🔍
Joseph Stiglitz: The financial crisis was a market failure - YouTube
Channel: unknown
[0]
2008 was a traumatic experience for
homeowners, workers, and for economic
[9]
theories that markets worked well. Literally
millions of people lost their home. Tens of
[17]
millions of people lost their jobs.
The regulators had such belief in the
[23]
efficiency of the financial markets–in being
good for the bankers, they will be good for
[29]
all of our society. That, too, turned out to
be wrong. The very idea that the markets were
[36]
efficient and stable was totally devastated.
Before the crisis, scarce capital was allocated
[43]
clearly to uses that were not good. Building
shoddy homes in the middle of the Nevada desert
[49]
that will shortly remain empty and be destroyed.
Afterwards, the shortfall between the economy’s
[56]
potential to produce and its actual production
is in the trillions and trillions of dollars.
[62]
No government has ever wasted money on the scale
or the consequences of the US financial crisis.
[69]
Our belief, our understanding that markets are
efficient is based on a very simple model–perfect
[78]
competition, perfect information. A kind of
rationality that people really think through
[85]
the consequences of their actions and another
very important assumption is no externality;
[91]
there is nothing that I do that has effects on
others that is not already taken into account
[97]
by the market. All of those assumptions were
wrong and were proven wrong by the crisis.
[107]
Economists usually begin by thinking about
incentives, that people have incentives to
[113]
behave badly and the answer is yes. What were
those incentives and why were there those
[121]
incentives? And in fact they had incentives
to create incentive structures that were bad.
[126]
In the late 90s we formed these mega mega banks.
These banks became ‘too big to fail’. If you take
[134]
a risk and you win you walk off with the profits
but if you gamble and lose the government picks
[141]
up your losses. There is an innate incentive to
undertake excessive risk, exactly what they did.
[148]
When you have an economic system like that
the ‘too big to fail’ banks can get access
[154]
to capital to lower interest rate. Because
those who lend out money say there’s no risk
[160]
because the big government will bail it out if
they make a mistake. So, the ‘too big to fail’
[164]
banks get bigger and bigger, so the system has a
dynamic instability to become even more distorted.
[171]
Inside the firm you look at the incentive
structures; managers of the banks got a
[176]
large percentage of the profits if things
did well. If, as a result of those gambles,
[182]
the next year they lost, they didn’t have
to bear the consequences. As an economist
[187]
I looked at the incentive structures and
predictably they led to bad behaviour.
[192]
Many of us believed before the crisis you needed
good regulation. Those who were caught up in the
[200]
euphoria of the pre-2008 world pretended
that there were no externalities. We’ve
[207]
had economic fluctuations before. When banks go
down many people suffer and that’s especially
[214]
true when we have ‘too big to fail’ banks.

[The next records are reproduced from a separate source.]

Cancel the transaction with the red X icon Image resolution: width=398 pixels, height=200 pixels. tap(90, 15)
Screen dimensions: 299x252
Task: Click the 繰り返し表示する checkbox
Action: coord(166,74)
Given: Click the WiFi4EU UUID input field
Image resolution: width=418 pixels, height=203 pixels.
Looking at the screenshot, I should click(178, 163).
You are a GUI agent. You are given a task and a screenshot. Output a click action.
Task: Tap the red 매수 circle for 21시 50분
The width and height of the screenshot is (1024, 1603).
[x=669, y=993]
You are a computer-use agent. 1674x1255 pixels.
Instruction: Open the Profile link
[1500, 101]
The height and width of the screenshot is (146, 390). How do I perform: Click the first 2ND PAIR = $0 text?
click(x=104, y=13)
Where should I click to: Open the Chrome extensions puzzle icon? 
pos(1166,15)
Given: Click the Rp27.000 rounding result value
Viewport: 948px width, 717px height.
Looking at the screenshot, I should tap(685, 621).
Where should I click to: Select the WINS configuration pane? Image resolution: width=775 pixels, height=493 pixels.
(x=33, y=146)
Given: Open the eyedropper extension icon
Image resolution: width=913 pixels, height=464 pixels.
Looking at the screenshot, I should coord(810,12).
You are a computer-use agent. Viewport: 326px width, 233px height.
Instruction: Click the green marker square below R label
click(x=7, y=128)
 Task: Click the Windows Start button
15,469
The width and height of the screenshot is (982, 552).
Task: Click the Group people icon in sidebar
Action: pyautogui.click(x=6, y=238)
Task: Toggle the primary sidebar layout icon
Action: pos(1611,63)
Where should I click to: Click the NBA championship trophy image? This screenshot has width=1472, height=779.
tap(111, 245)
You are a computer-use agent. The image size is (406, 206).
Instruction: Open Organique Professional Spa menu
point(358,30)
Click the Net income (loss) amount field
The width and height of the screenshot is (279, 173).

The reason they’re ‘too big to fail’ is because
[220]
there are these macroeconomic consequences.
So, we have this vocabulary that recognizes
[228]
that there are macroeconomic consequences and we
had regulators that pretended that there weren’t.
[235]
It was what you might call a perfect storm,
perfect recipe, for a massive market failure.
[242]
The basic lesson that I think should be
taken away from the crisis of 2008–markets
[249]
on their own are not efficient or stable. We
realized that there are these externalities,
[254]
there are things that one person can do,
one organization can do, that affect others.
[259]
We’re never going to get to what we would
say is a perfect working system but we can
[264]
get something much better than we are now.
We’re always trying to strive to get the
[269]
right balance. We know that a system in which
the state does everything doesn’t work. The big
[275]
lesson of the crisis of 2008 was that we
could lose balance on the other side too.